§ WHAT THE TASK REQUIRES: Pick up the news story about the heavy snow in the San Bernardino Mountains after its last sentence and keep it going.

§ TEXT SHOWN:
Jeremy Cote, an employee at Goodwin & Sons Market, and Bridgett Goodwin, one of the owners, carry out boxes after the roof caved in at the business, in Crestline, Calif., March 9, 2023. (Jenna Schoenefeld/The New York Times)

Jeremy Cote, an employee at Goodwin & Sons Market, and Bridgett Goodwin, one of the owners, carry out boxes after the roof caved in at the business, in Crestline, Calif., March 9, 2023 - Jenna Schoenefeld/The New York Times)

 

Coping with Mountains of Snow in the San Bernardino Mountains
By Tim Arango

 

Crestline, CA: Goodwin & Sons Market, with its old-fashioned soda counter and sweet shop, has been a hub of civic life in Crestline, high in the San Bernardino Mountains, for nearly eight decades.

Now it’s starting over.

When a devastating storm swept through the region northeast of Los Angeles, dropping nearly 10 feet of snow, the roof of the market caved in one snowy night, leaving the Goodwins scrambling to save the family business.

“We’ve got to start rebuilding,” Bridgett Goodwin said this week as she cleared out the office to get ready for bulldozers to raze the property. “We’re the only market in town.”

Snowstorms are a fact of life here. During winters in childhood, Goodwin would snowshoe to the store with her family to make sure marooned residents could get food.

“But never anything like this,” she said, describing the moment the building collapsed as being like an avalanche. “The whole roof went poof. My brother was blown a hundred feet.”

As she worked, she thought of the rest of the community, and the many people who might still be trapped in their homes. During the storm, she said, her nephew, a firefighter in nearby Lake Arrowhead, was constantly checking on older residents, making sure they had enough food and delivering medications to them. When a neighbor, a man in his 80s who had health problems, died, the body was kept in the garage for days to stay cool.

“You’re going to hear more stories like that,” she said.

All along Lake Drive in the center of Crestline, there was a beehive of activity this week. Crews of firefighters in yellow pants shoveled snow from the roof of the post office. Traffic moved slowly, confined by high walls of snow on each side of the street. A few weary residents trickled into the Stockade Grub & Whiskey, open in the town since 1954, for beers or bison burgers.

Farther up in the mountains, along winding, narrow passageways, rescue crews were still reaching people who had been trapped for more than a week, after a storm dropped a deep blanket of snow that collapsed roofs, buried houses and cars, sent trees crashing down and left roads impassable.

“They’re still getting people out,” said Paul Holaday, a public information officer for the Orange County Fire Authority. “There are still areas they haven’t gotten to.”

Jammie Kline, 54, trudged along Lake Drive on Thursday after picking up her mail for the first time in a week and a half. “We’re helping each other up here,” she said.

Kline, who bags groceries at a Stater Bros store in Lake Arrowhead, said that like many other residents she was frustrated by the slow initial response to the storm from county authorities, but that the community came together, organizing food distribution networks, shoveling out neighbors and delivering medicine.

§ SOURCE MATERIAL:

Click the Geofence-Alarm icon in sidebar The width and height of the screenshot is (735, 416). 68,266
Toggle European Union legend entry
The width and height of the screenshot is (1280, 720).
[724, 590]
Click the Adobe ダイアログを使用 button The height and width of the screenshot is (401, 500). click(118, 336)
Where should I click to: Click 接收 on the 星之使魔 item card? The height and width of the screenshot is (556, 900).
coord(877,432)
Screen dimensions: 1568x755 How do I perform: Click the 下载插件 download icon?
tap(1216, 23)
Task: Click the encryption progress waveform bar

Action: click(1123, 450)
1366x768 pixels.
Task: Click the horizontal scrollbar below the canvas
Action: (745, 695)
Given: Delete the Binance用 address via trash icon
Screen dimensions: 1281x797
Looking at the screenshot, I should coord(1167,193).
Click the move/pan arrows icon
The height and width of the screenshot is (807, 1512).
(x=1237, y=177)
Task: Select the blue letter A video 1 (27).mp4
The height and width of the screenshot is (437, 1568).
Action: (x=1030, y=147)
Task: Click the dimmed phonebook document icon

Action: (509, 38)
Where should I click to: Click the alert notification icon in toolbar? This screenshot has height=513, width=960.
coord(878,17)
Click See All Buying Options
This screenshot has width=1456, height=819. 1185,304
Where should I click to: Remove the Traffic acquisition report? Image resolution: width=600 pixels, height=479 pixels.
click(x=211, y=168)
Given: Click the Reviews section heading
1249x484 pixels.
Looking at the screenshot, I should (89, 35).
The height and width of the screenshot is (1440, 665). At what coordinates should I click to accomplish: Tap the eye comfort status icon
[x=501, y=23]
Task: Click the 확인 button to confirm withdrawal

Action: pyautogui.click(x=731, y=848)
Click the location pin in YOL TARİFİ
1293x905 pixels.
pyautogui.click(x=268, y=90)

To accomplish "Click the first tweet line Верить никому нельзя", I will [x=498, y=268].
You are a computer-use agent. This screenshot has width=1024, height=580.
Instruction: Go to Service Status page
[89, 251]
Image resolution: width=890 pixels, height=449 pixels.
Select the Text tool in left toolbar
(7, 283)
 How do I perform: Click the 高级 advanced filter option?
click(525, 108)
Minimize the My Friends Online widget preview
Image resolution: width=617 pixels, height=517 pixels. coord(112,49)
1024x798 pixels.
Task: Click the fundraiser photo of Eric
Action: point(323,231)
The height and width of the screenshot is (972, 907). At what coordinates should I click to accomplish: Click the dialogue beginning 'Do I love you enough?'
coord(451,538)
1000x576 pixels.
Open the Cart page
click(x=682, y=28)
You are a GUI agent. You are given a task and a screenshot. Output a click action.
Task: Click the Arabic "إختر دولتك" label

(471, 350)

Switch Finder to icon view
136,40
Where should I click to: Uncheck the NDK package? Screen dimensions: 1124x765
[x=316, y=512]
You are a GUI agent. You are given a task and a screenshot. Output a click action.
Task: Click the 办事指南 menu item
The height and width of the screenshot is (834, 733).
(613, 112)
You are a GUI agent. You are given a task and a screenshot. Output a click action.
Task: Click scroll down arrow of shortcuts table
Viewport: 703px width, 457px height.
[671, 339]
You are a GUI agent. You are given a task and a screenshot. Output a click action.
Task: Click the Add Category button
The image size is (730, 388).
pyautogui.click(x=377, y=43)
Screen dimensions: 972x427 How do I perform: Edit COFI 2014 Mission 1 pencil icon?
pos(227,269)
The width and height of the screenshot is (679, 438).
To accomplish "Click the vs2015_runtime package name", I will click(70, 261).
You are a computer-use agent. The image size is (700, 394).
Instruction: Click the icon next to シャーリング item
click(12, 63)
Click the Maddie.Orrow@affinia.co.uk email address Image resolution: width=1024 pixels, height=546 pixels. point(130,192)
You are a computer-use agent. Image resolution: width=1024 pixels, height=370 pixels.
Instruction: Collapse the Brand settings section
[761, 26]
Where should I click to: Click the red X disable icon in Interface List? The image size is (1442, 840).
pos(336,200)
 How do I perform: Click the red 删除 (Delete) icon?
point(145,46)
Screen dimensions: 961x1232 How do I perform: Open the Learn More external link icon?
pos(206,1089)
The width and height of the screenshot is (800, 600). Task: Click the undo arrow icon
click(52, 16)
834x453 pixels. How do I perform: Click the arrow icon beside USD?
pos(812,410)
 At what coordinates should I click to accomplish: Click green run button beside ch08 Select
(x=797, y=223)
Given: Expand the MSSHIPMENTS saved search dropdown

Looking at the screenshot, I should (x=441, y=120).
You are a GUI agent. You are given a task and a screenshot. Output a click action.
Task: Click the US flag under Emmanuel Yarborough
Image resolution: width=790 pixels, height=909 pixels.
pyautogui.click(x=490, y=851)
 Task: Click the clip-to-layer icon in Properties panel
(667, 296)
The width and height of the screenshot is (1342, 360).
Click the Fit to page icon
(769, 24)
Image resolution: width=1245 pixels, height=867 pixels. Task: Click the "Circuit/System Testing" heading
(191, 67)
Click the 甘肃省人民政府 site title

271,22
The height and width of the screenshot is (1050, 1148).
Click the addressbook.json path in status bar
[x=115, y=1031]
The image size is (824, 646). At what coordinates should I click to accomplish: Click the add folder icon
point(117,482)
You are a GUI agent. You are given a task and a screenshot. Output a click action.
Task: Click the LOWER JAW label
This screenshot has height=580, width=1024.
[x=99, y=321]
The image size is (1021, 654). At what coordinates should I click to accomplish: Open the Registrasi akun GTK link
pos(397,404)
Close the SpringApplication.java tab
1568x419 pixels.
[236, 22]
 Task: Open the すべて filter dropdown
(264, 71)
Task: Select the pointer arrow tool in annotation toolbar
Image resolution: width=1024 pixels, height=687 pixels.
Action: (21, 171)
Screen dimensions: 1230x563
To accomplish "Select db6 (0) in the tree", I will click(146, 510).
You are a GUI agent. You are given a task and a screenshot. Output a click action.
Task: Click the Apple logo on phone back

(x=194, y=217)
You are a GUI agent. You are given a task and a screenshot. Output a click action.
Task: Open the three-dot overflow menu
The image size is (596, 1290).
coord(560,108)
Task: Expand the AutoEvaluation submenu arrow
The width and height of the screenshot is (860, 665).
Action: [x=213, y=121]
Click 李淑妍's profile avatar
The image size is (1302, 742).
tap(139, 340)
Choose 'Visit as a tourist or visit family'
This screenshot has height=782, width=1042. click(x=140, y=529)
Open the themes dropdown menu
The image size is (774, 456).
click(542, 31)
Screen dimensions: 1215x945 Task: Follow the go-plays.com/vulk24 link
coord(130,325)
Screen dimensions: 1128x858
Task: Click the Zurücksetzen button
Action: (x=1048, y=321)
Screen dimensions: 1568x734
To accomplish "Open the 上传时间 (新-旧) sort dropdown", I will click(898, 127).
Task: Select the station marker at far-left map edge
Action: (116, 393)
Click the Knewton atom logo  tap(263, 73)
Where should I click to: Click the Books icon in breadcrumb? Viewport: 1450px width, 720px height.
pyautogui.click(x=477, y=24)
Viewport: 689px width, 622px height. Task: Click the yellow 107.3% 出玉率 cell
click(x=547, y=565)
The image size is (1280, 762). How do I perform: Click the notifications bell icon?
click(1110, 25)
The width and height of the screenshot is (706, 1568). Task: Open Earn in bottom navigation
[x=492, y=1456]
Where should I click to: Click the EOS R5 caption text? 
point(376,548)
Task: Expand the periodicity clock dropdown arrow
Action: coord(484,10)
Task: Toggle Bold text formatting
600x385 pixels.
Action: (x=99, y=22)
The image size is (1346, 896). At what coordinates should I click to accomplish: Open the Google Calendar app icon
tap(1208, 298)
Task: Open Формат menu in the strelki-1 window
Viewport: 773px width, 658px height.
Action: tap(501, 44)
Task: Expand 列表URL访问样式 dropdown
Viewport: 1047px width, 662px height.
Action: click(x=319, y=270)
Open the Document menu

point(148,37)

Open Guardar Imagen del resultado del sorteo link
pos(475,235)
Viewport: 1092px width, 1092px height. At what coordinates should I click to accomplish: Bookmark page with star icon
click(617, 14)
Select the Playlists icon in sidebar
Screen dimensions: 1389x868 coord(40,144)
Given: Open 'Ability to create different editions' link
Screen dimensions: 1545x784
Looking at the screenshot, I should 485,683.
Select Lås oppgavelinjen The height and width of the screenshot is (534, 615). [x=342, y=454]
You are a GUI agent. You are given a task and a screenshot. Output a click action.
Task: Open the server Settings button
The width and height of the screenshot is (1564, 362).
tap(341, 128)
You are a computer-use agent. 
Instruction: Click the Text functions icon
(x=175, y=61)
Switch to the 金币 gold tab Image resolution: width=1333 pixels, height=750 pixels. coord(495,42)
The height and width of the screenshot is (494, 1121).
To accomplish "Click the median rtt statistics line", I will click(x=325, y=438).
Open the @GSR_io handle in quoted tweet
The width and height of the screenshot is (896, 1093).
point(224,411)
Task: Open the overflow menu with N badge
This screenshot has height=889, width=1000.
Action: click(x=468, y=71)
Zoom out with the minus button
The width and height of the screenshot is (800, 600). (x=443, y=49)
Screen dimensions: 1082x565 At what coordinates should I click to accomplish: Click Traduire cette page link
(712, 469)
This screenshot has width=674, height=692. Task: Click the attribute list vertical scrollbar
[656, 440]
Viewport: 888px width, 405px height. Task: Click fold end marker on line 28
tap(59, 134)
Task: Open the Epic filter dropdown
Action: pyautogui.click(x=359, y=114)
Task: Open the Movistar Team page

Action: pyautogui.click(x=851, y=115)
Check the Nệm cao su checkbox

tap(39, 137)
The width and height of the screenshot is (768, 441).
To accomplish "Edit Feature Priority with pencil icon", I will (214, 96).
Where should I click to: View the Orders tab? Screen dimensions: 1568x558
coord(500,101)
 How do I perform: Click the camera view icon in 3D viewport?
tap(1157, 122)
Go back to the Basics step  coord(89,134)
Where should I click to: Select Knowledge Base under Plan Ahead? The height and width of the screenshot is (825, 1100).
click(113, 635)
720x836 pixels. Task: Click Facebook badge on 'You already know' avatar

§ ANSWER SPACE:
Still, there was growing concern for neighbors still trapped and fears that more people might not be found alive. The San Bernardino Sheriff’s Office said Thursday that it was investigating 13 deaths that happened during the storm, although it had determined so far that just one, from a traffic accident, was directly related to the storm. Officials were examining another eight deaths that were possibly linked to the storm.

But with rescues still underway, and more bad weather bearing down, a race was on to save people. A family was rescued on Thursday after they were snowed in, and their roof partially collapsed. (“They are outdoor people, so they had food for a month,” said Brandon Halle, a firefighter involved in the rescue effort.)

Crestline was developed early in the last century by a citrus grower who was looking to set up a sawmill to make wooden boxes for shipping oranges around the country. The town has long drawn a mixture of woodsy types, New Age seekers looking to escape city life, and more recently, blue-collar workers who commute to warehouses around the Inland Empire and were attracted by affordable house prices.

“We have all kinds up here,” said Kline, ticking off “old-timers who have been up here 30 or 40 years”; “hippies and our potheads”; and “newcomers who don’t know how to drive in the snow.”

Melissa Johnson, a bartender at the Stockade who grew up in Crestline, said of her hometown: “It’s a special, quaint place. You’re up in the mountains, hidden away from the city.”

New arrivals include Foxhound Productions, a film company that recently set up shop in an old theater in the center of town. “Not in recent memory have we benefited from a movie production company moving from Malibu to the mountains,” the local newspaper, The Alpine Mountaineer, reported last month, before the storm. The snow collapsed Foxhound’s roof as well.

After the storm, some residents were so frustrated by what they saw as a slow response by the county to clear roads and deliver supplies that they called the office of Gov Gavin Newsom, who eventually dispatched the National Guard to the area. The Guard organized food drops from Blackhawk helicopters.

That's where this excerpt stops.